# THE PROBLEM
Edit the lines below so that every "Identify the location of" reads "Give the position of", and leave all other text unchanged.

# MATERIAL FOR THE TASK
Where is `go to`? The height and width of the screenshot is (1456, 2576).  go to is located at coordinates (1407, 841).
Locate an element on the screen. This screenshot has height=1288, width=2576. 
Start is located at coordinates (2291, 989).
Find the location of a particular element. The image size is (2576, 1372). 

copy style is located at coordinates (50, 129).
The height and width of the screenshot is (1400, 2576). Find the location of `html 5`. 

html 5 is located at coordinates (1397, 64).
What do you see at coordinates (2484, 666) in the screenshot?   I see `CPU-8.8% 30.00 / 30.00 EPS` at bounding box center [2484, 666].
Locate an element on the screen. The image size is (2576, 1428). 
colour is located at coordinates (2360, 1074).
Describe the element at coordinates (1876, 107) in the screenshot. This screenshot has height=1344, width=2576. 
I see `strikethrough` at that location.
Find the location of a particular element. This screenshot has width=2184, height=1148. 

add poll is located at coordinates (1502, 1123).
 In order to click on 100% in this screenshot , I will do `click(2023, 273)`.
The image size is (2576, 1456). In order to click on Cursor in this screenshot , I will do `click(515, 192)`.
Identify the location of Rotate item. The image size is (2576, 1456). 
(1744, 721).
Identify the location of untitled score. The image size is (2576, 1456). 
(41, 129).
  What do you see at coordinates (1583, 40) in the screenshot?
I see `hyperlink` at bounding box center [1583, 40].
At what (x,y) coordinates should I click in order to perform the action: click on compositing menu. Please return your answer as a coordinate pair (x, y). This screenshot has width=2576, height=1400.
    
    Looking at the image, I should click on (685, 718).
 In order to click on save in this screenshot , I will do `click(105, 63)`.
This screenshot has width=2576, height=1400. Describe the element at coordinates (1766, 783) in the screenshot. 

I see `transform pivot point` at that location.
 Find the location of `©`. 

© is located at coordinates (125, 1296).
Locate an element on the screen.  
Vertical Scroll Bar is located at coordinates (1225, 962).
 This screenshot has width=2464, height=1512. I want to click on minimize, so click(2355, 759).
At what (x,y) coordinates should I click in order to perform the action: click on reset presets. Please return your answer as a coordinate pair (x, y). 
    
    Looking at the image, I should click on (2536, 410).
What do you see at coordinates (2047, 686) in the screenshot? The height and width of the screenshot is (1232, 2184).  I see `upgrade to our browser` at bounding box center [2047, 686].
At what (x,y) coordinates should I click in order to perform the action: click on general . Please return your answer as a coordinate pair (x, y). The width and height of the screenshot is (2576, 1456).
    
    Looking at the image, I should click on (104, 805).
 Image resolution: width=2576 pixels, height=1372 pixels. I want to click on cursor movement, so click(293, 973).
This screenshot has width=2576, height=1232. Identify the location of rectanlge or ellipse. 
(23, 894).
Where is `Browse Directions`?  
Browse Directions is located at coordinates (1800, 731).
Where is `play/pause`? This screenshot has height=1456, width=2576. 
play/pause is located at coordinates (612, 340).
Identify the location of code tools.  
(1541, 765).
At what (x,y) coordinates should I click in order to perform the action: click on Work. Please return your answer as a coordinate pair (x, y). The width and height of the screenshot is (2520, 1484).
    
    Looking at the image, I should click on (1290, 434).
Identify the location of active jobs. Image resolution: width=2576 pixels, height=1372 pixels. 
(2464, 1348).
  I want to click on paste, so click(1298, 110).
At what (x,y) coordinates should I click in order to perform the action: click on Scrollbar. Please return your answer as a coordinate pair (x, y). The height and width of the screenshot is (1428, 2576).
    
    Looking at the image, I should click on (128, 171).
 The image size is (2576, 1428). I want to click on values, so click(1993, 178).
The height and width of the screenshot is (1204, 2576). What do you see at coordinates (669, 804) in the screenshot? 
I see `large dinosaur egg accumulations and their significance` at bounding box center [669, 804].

# THE REPLY
Where is `go to`? The height and width of the screenshot is (1456, 2576).  go to is located at coordinates (1407, 841).
Locate an element on the screen. This screenshot has height=1288, width=2576. 
Start is located at coordinates (2291, 989).
Find the location of a particular element. The image size is (2576, 1372). 

copy style is located at coordinates (50, 129).
The height and width of the screenshot is (1400, 2576). Find the location of `html 5`. 

html 5 is located at coordinates (1397, 64).
What do you see at coordinates (2484, 666) in the screenshot?   I see `CPU-8.8% 30.00 / 30.00 EPS` at bounding box center [2484, 666].
Locate an element on the screen. The image size is (2576, 1428). 
colour is located at coordinates (2360, 1074).
Describe the element at coordinates (1876, 107) in the screenshot. This screenshot has height=1344, width=2576. 
I see `strikethrough` at that location.
Find the location of a particular element. This screenshot has width=2184, height=1148. 

add poll is located at coordinates (1502, 1123).
 In order to click on 100% in this screenshot , I will do `click(2023, 273)`.
The image size is (2576, 1456). In order to click on Cursor in this screenshot , I will do `click(515, 192)`.
Give the position of Rotate item. The image size is (2576, 1456). 
(1744, 721).
Give the position of untitled score. The image size is (2576, 1456). 
(41, 129).
  What do you see at coordinates (1583, 40) in the screenshot?
I see `hyperlink` at bounding box center [1583, 40].
At what (x,y) coordinates should I click in order to perform the action: click on compositing menu. Please return your answer as a coordinate pair (x, y). This screenshot has width=2576, height=1400.
    
    Looking at the image, I should click on (685, 718).
 In order to click on save in this screenshot , I will do `click(105, 63)`.
This screenshot has width=2576, height=1400. Describe the element at coordinates (1766, 783) in the screenshot. 

I see `transform pivot point` at that location.
 Find the location of `©`. 

© is located at coordinates (125, 1296).
Locate an element on the screen.  
Vertical Scroll Bar is located at coordinates (1225, 962).
 This screenshot has width=2464, height=1512. I want to click on minimize, so click(2355, 759).
At what (x,y) coordinates should I click in order to perform the action: click on reset presets. Please return your answer as a coordinate pair (x, y). 
    
    Looking at the image, I should click on (2536, 410).
What do you see at coordinates (2047, 686) in the screenshot? The height and width of the screenshot is (1232, 2184).  I see `upgrade to our browser` at bounding box center [2047, 686].
At what (x,y) coordinates should I click in order to perform the action: click on general . Please return your answer as a coordinate pair (x, y). The width and height of the screenshot is (2576, 1456).
    
    Looking at the image, I should click on (104, 805).
 Image resolution: width=2576 pixels, height=1372 pixels. I want to click on cursor movement, so click(293, 973).
This screenshot has width=2576, height=1232. Give the position of rectanlge or ellipse. 
(23, 894).
Where is `Browse Directions`?  
Browse Directions is located at coordinates (1800, 731).
Where is `play/pause`? This screenshot has height=1456, width=2576. 
play/pause is located at coordinates (612, 340).
Give the position of code tools.  
(1541, 765).
At what (x,y) coordinates should I click in order to perform the action: click on Work. Please return your answer as a coordinate pair (x, y). The width and height of the screenshot is (2520, 1484).
    
    Looking at the image, I should click on (1290, 434).
Give the position of active jobs. Image resolution: width=2576 pixels, height=1372 pixels. 
(2464, 1348).
  I want to click on paste, so click(1298, 110).
At what (x,y) coordinates should I click in order to perform the action: click on Scrollbar. Please return your answer as a coordinate pair (x, y). The height and width of the screenshot is (1428, 2576).
    
    Looking at the image, I should click on (128, 171).
 The image size is (2576, 1428). I want to click on values, so click(1993, 178).
The height and width of the screenshot is (1204, 2576). What do you see at coordinates (669, 804) in the screenshot? 
I see `large dinosaur egg accumulations and their significance` at bounding box center [669, 804].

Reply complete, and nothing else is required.